可悲的是,它始终以org.apache.spark.sql.AnalysisException: Queries with streaming sources must be executed with writeStream.start()

失败

我还在spark-testing-base repo上找到了这个issue,并想知道是否有可能测试Spark Structured Streaming?

我希望进行集成测试,甚至可以使用Kafka来测试Checkpointing或特定的损坏数据场景。有人可以帮助我吗?

最后但并非最不重要的是,我认为该版本也可能是一个约束 - 我目前正在针对2.1.0开发,因为Azure HDInsight部署选项,我需要它。
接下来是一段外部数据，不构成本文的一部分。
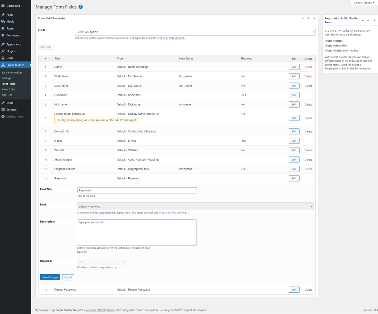Toggle Registration & Edit Profile Forms panel
The width and height of the screenshot is (378, 314).
374,20
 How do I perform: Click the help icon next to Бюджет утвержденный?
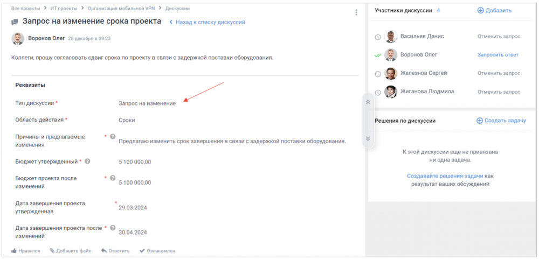pos(88,161)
如果这是阻力,则自托管是一种选择。

2 个答案:

答案 0 :(得分:2)

您解决了吗?

您正在对流数据帧执行count(),然后再通过调用start()开始执行。 如果您想计数,怎么做?

  sourceDF.writeStream
    .format("memory")
    .queryName("Output")
    .outputMode(OutputMode.Append())
    .start()
    .processAllAvailable()

  val results: List[Row] = spark.sql("select * from Output").collectAsList()
  assert(results.size() === 70) 

答案 1 :(得分:1)

您还可以使用@holdenk测试库中的StructuredStreamingBase特征: https://github.com/holdenk/spark-testing-base/blob/936c34b6d5530eb664e7a9f447ed640542398d7e/core/src/test/2.2/scala/com/holdenkarau/spark/testing/StructuredStreamingSampleTests.scala

以下是使用方法的示例:

class StructuredStreamingTests extends FunSuite with SharedSparkContext with StructuredStreamingBase {

override implicit def reuseContextIfPossible: Boolean = true

test("add 3") {
    import spark.implicits._
    val input = List(List(1), List(2, 3))
    val expected = List(4, 5, 6)
    def compute(input: Dataset[Int]): Dataset[Int] = {
        input.map(elem => elem + 3)
    }
    testSimpleStreamEndState(spark, input, expected, "append", compute)
}}